Literature on the impact of stigma and discrimination on health and well-being of stigmatised minority groups tends to focus on negative outcomes, particularly that stigma contributes to and exacerbates the effects of an illness (Scrambler, 2006). While this research is not suggesting that Aboriginal people with HCV do not feel stigmatised in relation to both their Aboriginal status and their HCV positive status, what it may show is that being part of a cohesive cultural/ethnic group and identifying strongly with that group may have positive health outcomes as evidenced in the increase of healthy behaviours among those who are more strongly attached to their Aboriginal community. Hence, the findings from this research appear to indicate that not only does community attachment buffer the individual from negative health consequences as can be seen in recent HIV research (Brener et al., 2013) but may actually promote the means or the motivation to engage in positive behaviour changes including less alcohol and illicit drug use, which will ultimately result in better long-term health outcomes for people living with HCV.

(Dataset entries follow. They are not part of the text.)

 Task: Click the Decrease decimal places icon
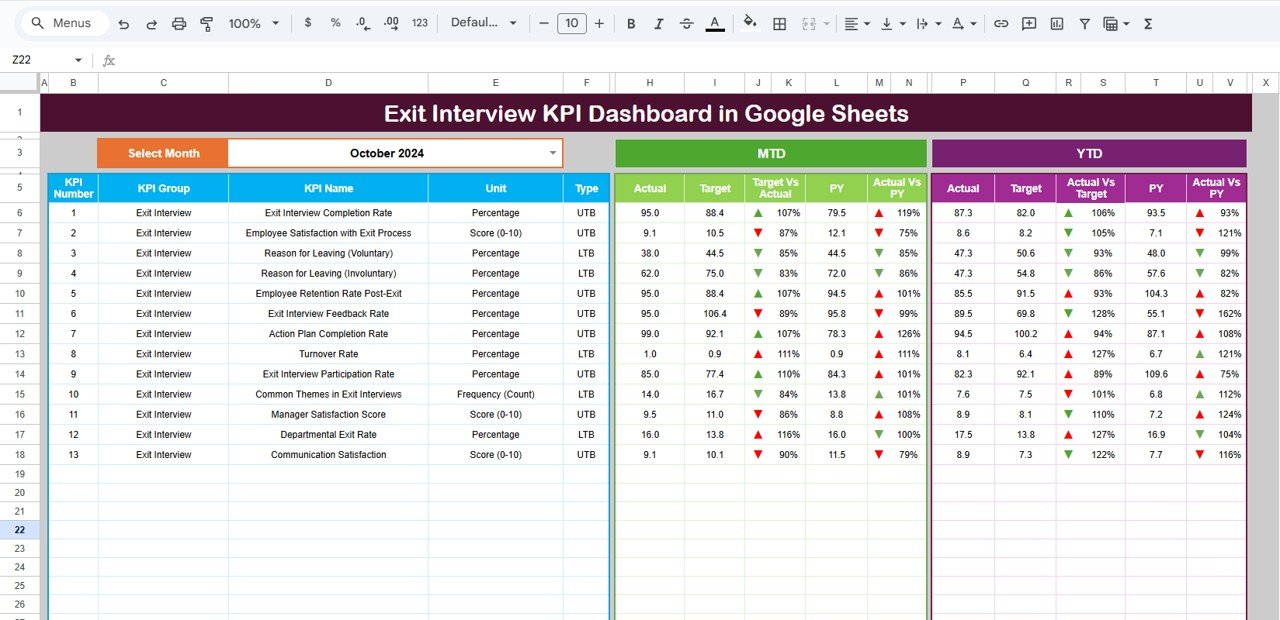tap(361, 22)
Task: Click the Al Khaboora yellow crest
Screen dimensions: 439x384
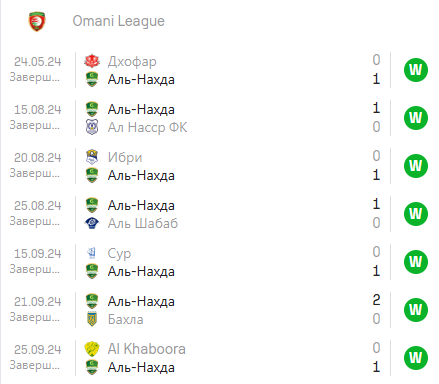Action: [92, 349]
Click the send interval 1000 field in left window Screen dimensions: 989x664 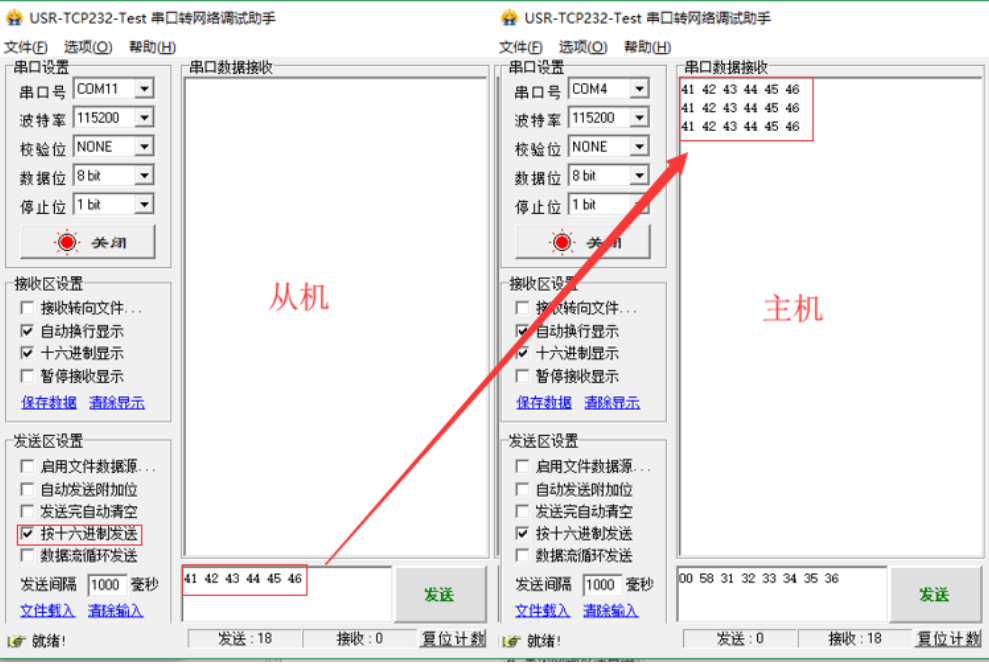[x=106, y=585]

The study has some limitations which must be noted. While it is the largest known sample of Aboriginal people living with HCV, it is a convenience sample and the incorporation of sufficient numbers of participants from rural and remote Aboriginal communities in the state was difficult to achieve. Additionally, the results described are largely based on associations between the key outcome variables of Aboriginal community attachment and/or healthy lifestyle changes and the other predictor variables. However, the findings in this study of the significance of Aboriginal community attachment and the importance that it may have on health outcomes associated with HCV clearly indicates the need for further research in this area.

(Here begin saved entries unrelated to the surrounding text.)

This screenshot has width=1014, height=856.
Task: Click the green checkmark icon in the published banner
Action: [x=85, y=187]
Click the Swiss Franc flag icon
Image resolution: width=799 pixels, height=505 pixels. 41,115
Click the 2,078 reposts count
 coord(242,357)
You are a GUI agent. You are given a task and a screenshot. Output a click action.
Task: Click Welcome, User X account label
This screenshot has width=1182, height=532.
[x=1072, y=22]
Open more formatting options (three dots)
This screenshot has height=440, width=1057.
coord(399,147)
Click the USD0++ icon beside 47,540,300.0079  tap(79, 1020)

Despite the noted limitations, the findings of this study have some important implications for designing HCV health promotion interventions for Aboriginal Australians and for other Indigenous groups. The evidence of the importance of Aboriginal group belonging in promoting the health lifestyle changes suggest that health intervention strategies around HCV should focus on strategies to acknowledge, build and reinforce community attachment. A sense of community belonging is an important source of positive identification for many marginalised groups as is shown in this study. Within this framework, an understanding of the difficulties and trauma which Aboriginal people have been exposed to and the link to risk practices associated with HCV (Craib et al., 2009) should be highlighted along with the resilience which these communities have shown in maintaining their community attachments (Atkinson, 2002). Hence, HCV-integrated care and treatment models that incorporate important aspects of belonging and attachment for Aboriginal community members in this instance could be developed which include a partnership between HCV services and Aboriginal community-controlled health services, peer support or patient navigator programmes and healthy liver programmes (including HCV testing and assessments). These should be based in Aboriginal community settings or in mainstream services that promote engagement of the target community and specifically foreground or make apparent the centrality of Aboriginal culture in service delivery. Such models are likely to be effective for many Indigenous communities in promoting best health outcomes especially in the case of a stigmatised illness such as HCV.